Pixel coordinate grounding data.
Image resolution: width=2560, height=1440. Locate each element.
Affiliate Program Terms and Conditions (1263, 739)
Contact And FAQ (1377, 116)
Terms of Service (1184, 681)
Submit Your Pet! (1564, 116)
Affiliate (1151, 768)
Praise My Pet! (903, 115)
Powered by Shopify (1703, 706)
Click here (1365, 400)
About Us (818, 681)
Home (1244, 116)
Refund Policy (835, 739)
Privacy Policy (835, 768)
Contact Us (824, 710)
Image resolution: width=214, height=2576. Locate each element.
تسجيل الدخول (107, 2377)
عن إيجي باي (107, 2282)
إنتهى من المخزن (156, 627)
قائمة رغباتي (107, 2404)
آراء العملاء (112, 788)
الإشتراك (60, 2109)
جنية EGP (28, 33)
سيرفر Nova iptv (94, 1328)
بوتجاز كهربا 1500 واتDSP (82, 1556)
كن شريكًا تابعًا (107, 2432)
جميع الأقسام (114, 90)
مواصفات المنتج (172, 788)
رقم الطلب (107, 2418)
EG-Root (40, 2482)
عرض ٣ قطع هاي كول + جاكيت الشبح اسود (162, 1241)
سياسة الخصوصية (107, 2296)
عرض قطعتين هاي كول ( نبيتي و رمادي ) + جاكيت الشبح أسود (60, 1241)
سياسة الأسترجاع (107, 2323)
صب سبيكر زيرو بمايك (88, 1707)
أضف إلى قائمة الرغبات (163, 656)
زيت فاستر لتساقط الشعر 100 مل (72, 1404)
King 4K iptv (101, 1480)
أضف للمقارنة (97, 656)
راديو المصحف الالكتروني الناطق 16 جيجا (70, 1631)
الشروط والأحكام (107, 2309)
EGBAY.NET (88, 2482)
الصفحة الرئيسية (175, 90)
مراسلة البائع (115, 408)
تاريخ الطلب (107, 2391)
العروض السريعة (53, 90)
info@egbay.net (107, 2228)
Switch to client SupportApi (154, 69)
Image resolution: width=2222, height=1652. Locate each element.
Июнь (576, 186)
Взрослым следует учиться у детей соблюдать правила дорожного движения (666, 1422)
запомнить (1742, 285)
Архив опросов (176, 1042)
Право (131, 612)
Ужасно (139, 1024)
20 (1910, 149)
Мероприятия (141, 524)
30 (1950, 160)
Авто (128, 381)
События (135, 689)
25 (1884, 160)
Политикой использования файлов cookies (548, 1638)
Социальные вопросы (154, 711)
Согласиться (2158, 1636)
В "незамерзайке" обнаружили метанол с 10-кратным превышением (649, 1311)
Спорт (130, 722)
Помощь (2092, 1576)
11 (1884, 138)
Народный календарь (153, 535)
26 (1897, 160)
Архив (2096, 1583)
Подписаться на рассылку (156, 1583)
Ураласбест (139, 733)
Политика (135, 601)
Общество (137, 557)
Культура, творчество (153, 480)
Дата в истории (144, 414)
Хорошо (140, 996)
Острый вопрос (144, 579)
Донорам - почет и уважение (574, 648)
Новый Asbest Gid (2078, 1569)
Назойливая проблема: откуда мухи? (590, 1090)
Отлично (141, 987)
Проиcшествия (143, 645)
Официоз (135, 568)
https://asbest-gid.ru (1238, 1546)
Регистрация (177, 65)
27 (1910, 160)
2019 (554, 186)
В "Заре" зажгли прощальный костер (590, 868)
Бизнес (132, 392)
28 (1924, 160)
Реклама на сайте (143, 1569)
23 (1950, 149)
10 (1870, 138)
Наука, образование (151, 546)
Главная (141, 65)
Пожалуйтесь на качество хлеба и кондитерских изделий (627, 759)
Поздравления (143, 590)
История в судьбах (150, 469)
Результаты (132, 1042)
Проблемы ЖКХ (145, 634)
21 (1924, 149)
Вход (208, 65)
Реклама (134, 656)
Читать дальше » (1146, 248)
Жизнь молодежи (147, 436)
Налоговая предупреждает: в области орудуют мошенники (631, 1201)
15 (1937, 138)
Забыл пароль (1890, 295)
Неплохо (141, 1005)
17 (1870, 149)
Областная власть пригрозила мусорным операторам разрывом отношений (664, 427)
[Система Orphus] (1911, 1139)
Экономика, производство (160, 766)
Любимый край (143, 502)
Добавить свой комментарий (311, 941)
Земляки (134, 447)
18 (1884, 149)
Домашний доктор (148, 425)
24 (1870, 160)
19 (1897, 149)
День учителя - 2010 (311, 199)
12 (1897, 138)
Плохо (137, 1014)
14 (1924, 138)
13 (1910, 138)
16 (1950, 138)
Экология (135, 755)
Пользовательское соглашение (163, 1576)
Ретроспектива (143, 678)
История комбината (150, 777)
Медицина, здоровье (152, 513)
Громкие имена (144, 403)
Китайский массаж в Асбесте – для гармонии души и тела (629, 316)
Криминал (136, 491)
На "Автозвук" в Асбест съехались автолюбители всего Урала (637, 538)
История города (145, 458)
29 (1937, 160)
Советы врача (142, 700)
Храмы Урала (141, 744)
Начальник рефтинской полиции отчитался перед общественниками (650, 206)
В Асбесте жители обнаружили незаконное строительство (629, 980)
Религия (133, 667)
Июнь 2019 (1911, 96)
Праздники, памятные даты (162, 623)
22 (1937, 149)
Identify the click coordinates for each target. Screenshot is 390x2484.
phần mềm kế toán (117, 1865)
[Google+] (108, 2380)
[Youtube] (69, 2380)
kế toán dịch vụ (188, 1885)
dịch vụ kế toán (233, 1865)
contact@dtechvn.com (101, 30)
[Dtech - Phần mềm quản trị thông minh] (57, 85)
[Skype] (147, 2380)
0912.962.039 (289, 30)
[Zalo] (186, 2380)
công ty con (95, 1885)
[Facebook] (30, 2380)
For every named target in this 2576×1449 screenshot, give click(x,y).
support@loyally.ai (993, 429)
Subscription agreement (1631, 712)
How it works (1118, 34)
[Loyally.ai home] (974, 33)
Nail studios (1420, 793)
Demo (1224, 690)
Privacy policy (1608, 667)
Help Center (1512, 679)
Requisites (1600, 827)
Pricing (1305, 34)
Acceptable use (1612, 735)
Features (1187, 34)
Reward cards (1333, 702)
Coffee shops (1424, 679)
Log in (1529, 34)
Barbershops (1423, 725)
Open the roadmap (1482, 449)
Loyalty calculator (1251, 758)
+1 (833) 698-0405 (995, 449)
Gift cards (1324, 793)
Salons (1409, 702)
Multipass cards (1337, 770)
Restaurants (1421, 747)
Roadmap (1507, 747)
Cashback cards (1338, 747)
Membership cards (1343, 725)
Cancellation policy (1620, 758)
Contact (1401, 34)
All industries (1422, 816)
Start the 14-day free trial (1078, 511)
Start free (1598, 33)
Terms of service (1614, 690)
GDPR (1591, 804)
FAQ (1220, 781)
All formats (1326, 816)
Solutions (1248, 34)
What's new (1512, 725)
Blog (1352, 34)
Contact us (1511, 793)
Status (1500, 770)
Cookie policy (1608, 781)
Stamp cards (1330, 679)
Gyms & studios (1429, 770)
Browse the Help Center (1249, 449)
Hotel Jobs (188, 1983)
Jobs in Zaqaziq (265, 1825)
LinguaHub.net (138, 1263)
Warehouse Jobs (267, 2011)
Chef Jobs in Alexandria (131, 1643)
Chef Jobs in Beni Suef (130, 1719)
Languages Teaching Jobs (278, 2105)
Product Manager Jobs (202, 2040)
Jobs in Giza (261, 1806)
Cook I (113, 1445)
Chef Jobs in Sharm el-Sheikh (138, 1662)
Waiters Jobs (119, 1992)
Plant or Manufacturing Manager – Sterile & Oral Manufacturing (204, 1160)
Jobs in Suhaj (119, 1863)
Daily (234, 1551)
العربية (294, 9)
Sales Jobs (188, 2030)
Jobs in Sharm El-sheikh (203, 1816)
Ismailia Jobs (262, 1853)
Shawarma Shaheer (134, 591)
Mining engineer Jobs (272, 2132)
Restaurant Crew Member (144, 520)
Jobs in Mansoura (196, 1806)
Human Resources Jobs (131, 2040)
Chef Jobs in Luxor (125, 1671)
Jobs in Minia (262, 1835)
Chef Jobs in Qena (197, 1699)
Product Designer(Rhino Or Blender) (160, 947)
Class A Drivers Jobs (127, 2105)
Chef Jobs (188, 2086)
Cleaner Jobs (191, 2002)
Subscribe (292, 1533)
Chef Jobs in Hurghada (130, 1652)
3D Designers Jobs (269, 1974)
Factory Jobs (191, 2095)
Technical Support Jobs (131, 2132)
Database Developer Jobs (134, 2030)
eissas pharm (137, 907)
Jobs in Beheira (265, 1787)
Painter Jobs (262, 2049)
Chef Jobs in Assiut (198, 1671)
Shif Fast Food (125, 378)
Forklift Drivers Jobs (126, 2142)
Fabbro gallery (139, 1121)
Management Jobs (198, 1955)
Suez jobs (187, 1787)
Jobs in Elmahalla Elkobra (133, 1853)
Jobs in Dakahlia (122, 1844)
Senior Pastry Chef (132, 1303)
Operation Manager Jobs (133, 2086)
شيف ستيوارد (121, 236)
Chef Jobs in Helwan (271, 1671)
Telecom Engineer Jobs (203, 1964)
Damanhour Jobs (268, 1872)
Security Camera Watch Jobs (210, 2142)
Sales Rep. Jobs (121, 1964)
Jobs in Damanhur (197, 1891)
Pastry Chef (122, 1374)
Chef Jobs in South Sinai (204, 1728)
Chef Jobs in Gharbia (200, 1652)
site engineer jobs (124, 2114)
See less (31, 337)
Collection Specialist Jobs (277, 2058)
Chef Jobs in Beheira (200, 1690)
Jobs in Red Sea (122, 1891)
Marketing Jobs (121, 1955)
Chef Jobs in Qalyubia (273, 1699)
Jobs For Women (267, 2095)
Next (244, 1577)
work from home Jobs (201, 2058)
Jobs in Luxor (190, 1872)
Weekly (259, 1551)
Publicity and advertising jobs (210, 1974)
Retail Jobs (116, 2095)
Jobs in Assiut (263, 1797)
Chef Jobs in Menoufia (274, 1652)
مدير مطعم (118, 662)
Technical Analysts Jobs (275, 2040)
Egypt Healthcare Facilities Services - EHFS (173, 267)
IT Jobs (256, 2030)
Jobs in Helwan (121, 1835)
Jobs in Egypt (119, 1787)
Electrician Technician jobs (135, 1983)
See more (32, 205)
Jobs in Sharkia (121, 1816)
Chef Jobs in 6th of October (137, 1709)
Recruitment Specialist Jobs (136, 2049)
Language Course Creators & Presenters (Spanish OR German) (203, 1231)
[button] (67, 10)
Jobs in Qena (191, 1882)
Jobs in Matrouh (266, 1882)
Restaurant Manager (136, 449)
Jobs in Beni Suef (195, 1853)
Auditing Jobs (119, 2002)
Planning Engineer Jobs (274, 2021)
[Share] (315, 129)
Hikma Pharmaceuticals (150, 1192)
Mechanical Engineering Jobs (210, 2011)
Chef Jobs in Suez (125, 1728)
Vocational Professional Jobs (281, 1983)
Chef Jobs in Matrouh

Problem details. Repeat, exactly as they stand above, the lines from the line with "Вход (208, 65)" to the line with "Областная власть пригрозила", both lines included.

Response to this task.
Вход (208, 65)
Реклама (134, 656)
Читать дальше » (1146, 248)
Жизнь молодежи (147, 436)
Налоговая предупреждает: в области орудуют мошенники (631, 1201)
15 (1937, 138)
Забыл пароль (1890, 295)
Неплохо (141, 1005)
17 (1870, 149)
Областная власть пригрозила мусорным операторам разрывом отношений (664, 427)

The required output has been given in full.